Die Beschwerde wird als unbegründet abgewiesen.

Der Beschwerdeführer hat dem Bund Aufwendungen in der Höhe von EUR 51,50 binnen zwei Wochen bei sonstiger Exekution zu ersetzen.

Begründung

Der Beschwerdeführer, ein Staatsangehöriger von Georgien, reiste am 16. Februar 2004 in das Bundesgebiet ein und beantragte am selben Tag die Gewährung von Asyl. Darüber wurde infolge Erhebung einer Berufung durch den Beschwerdeführer gegen den abweisenden erstinstanzlichen Bescheid bis zur Erlassung des angefochtenen Bescheides noch nicht rechtskräftig entschieden.

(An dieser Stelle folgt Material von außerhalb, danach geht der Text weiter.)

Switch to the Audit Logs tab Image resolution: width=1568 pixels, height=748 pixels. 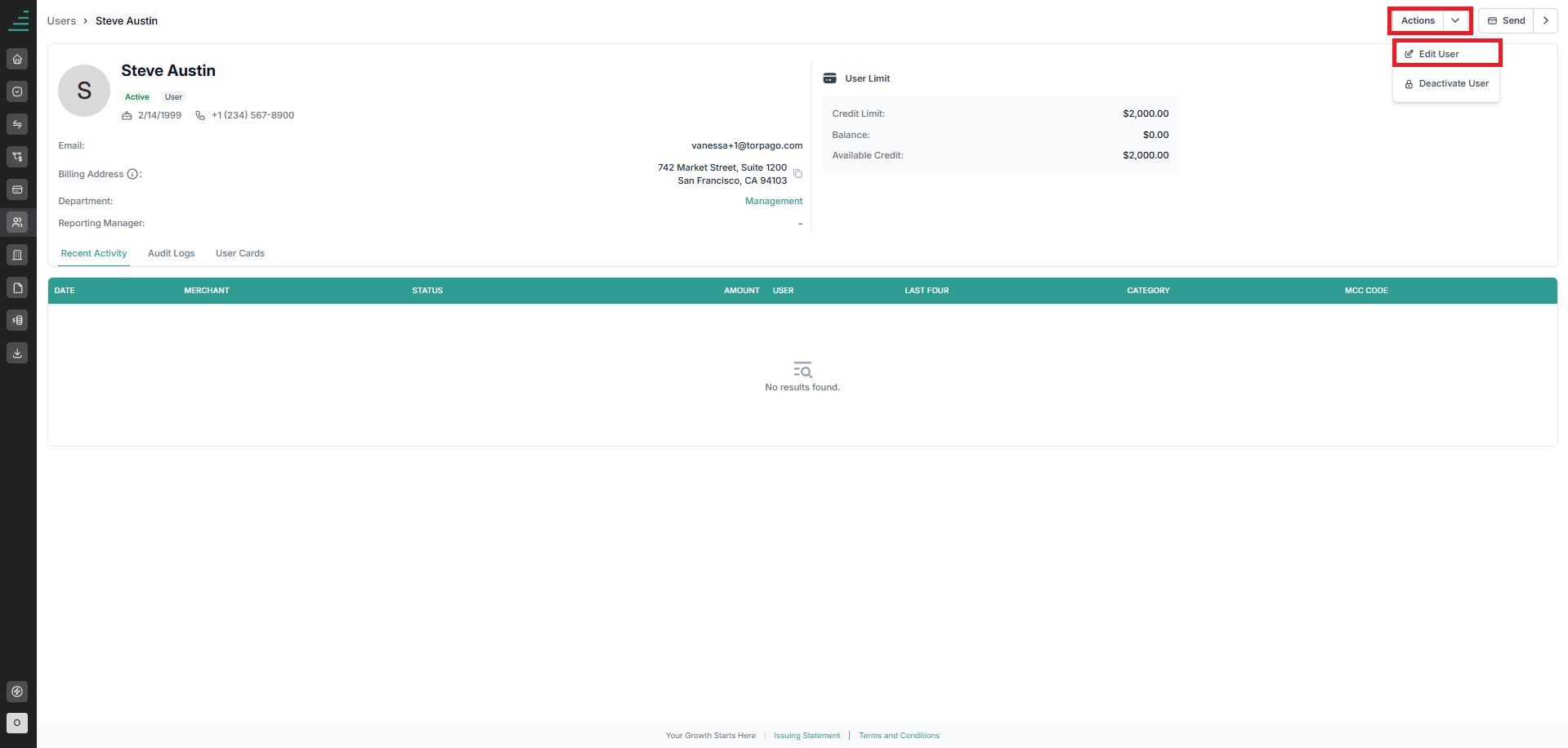pyautogui.click(x=172, y=253)
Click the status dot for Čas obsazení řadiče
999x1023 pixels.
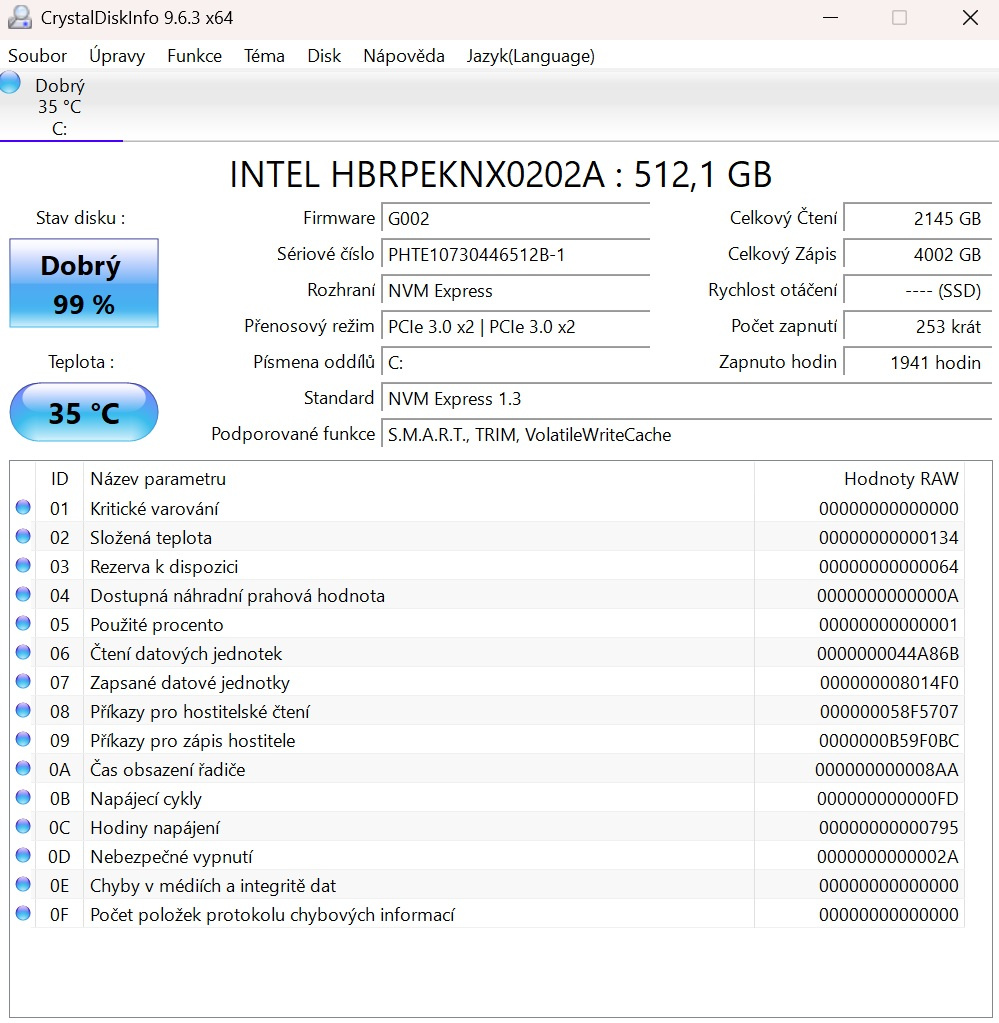(x=22, y=768)
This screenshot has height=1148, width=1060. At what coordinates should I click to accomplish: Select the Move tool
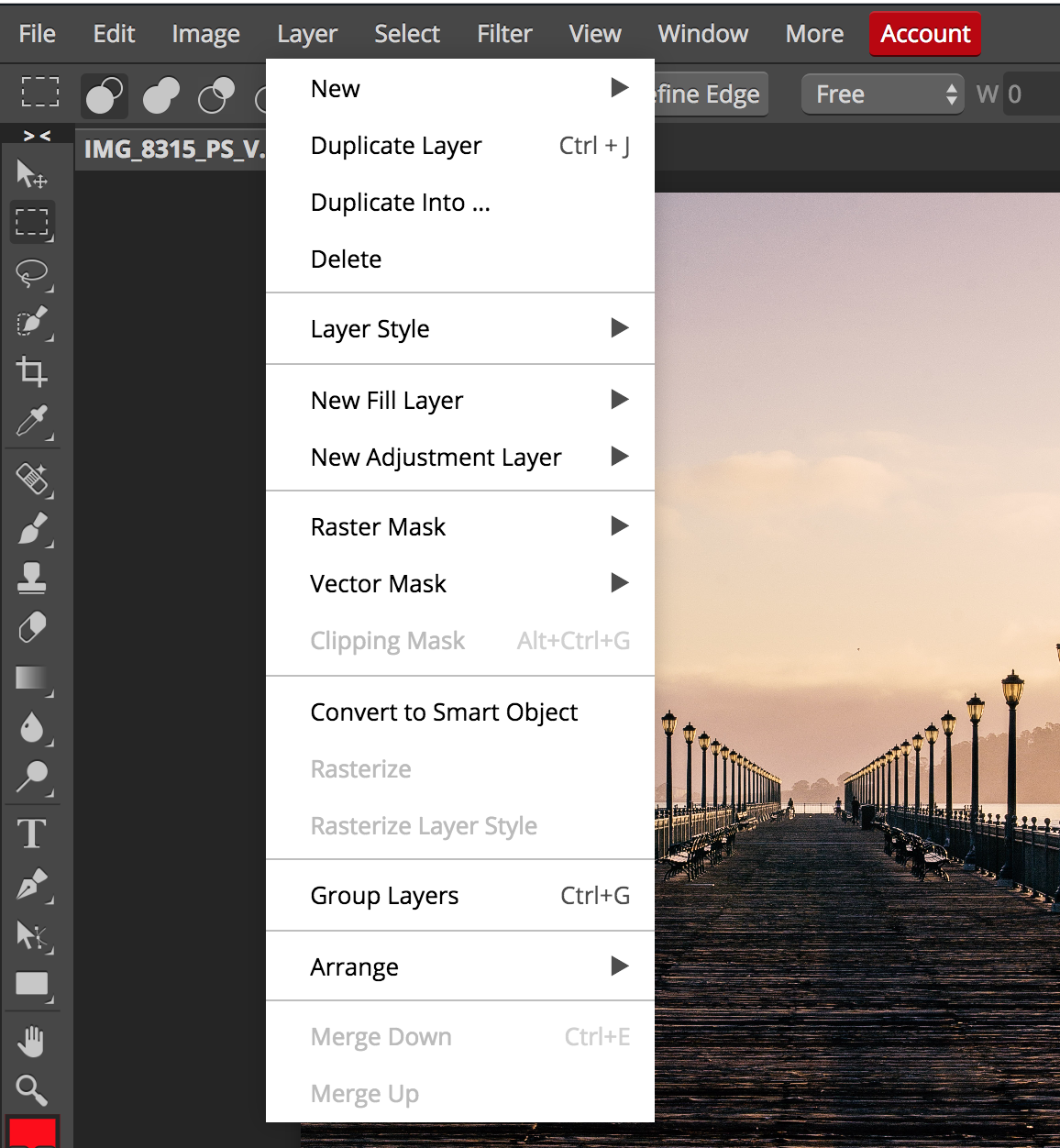[32, 174]
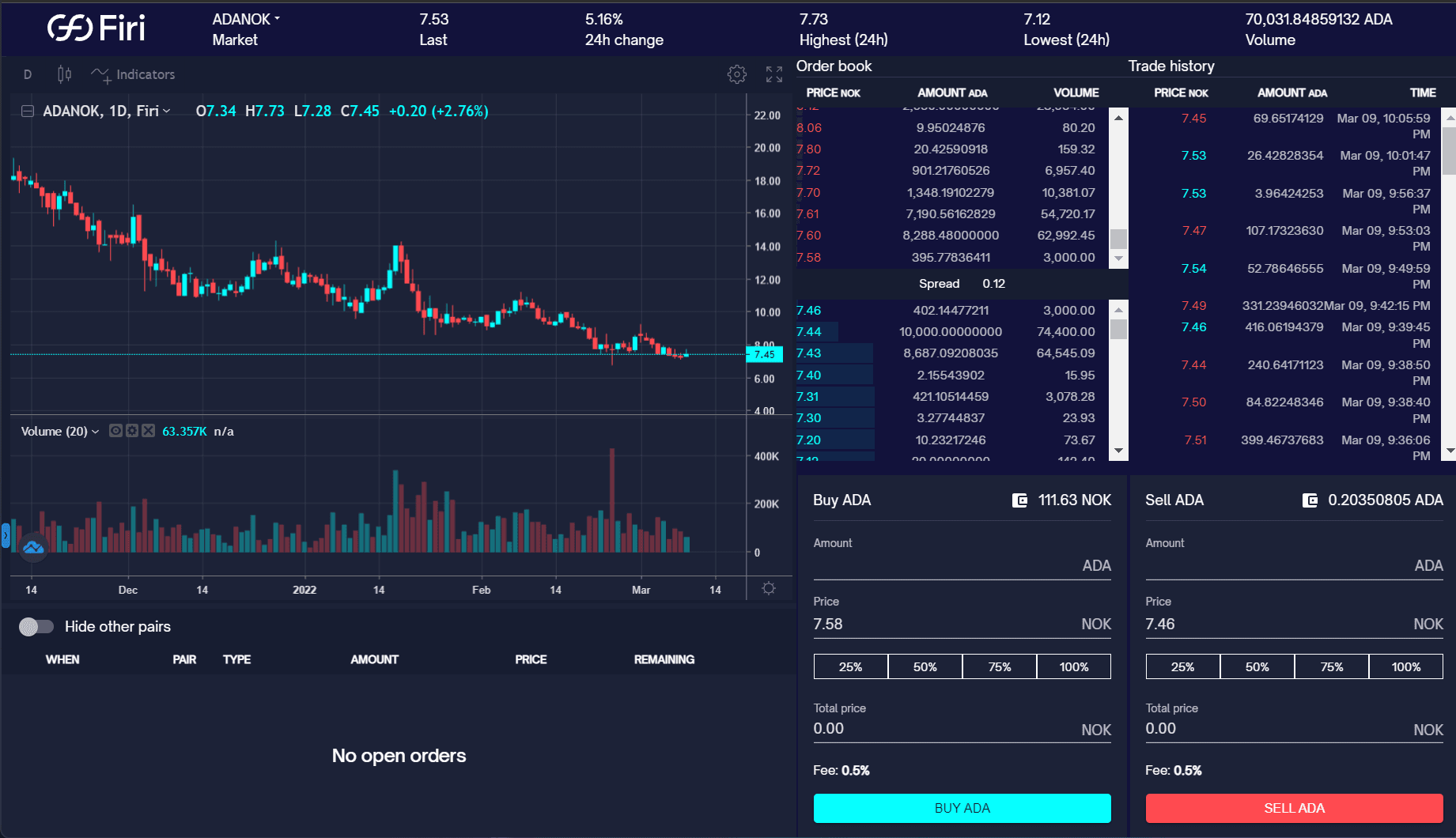Open the ADANOK market pair dropdown
This screenshot has height=838, width=1456.
tap(246, 19)
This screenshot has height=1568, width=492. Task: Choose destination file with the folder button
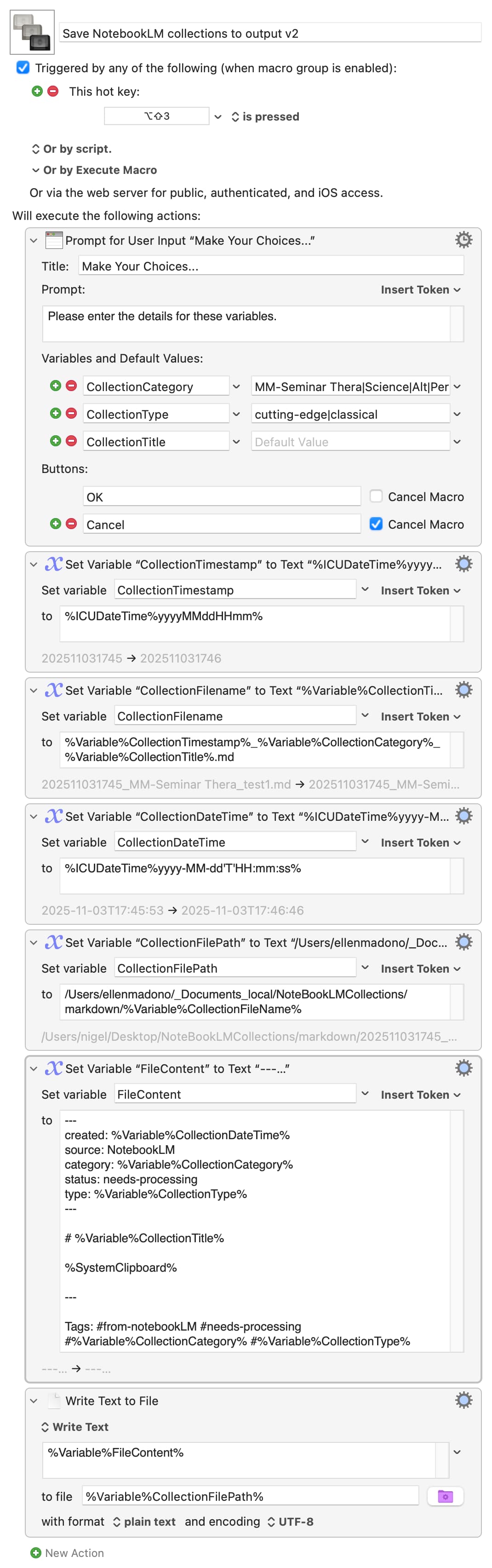coord(445,1496)
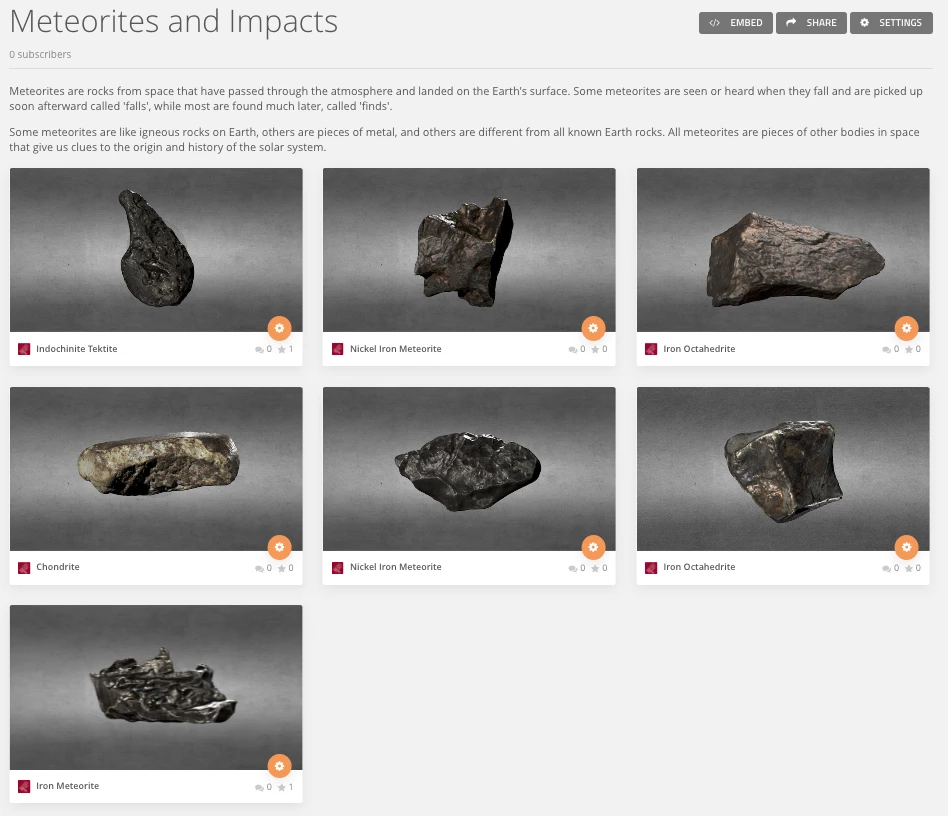Click the Iron Meteorite title link

click(x=68, y=786)
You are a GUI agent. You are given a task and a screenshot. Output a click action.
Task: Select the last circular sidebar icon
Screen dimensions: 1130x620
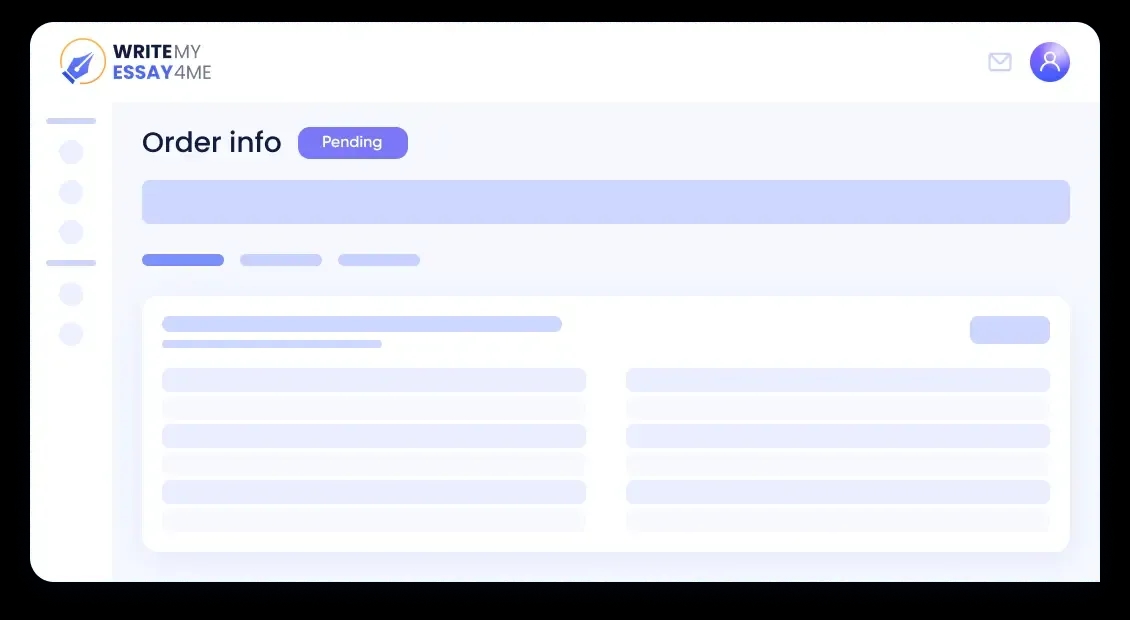click(x=71, y=334)
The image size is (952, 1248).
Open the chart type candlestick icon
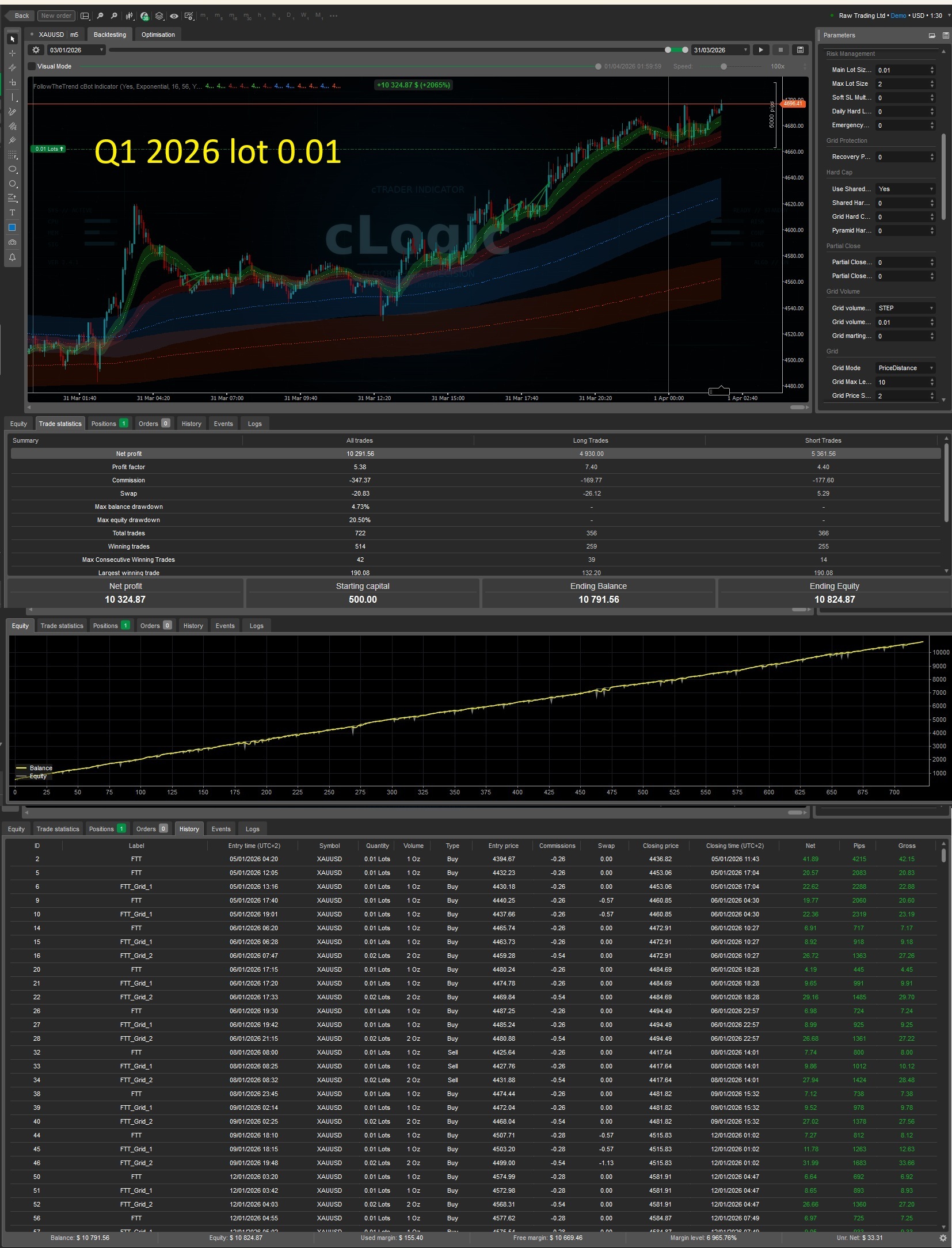[130, 16]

Mit diesem im Instanzenzug ergangenen Bescheid vom 2. August 2006 erließ die belangte Behörde gegen den Beschwerdeführer gemäß § 62 Abs. 1 und 2 iVm § 60 Abs. 2 Z 1 Fremdenpolizeigesetz 2005 - FPG ein unbefristetes Rückkehrverbot. Zur Begründung dieser Maßnahme verwies sie auf folgende rechtskräftige Verurteilungen des Beschwerdeführers:

1. durch das Bezirksgericht für Strafsachen Graz vom 12. November 2004 wegen versuchten Diebstahls nach den §§ 127 und 15 StGB zu einer bedingt nachgesehenen Freiheitsstrafe von sechs Wochen;

2. durch das Landesgericht für Strafsachen Graz vom 22. April 2005 wegen der §§ 127 und 130, erster Deliktsfall, sowie zum Teil § 15 StGB zu einer (unbedingten) Freiheitsstrafe von sieben Monaten (der Beschwerdeführer habe Berechtigten der Fa. Mediamarkt am 17. März 2005 einen Intel Pentium Prozessor im Wert von EUR 199,-- gestohlen und am 22. März 2005 eine Digitalkamera im Wert von EUR 279,-- zu stehlen versucht);

3. mit Urteil des Landesgerichtes für Strafsachen Graz vom 7. Dezember 2005 wegen der §§ 127 und 130, erster Deliktsfall, StGB zu einer 18-monatigen Freiheitsstrafe, davon zwölf Monate bedingt nachgesehen (der Beschwerdeführer habe am 10. November 2005 gewerbsmäßig unter Beteiligung von zwei Mittätern anderen einen Damenrock, eine Schultasche und eine Herrenjacke im Wert von zusammen EUR 148,-- gestohlen).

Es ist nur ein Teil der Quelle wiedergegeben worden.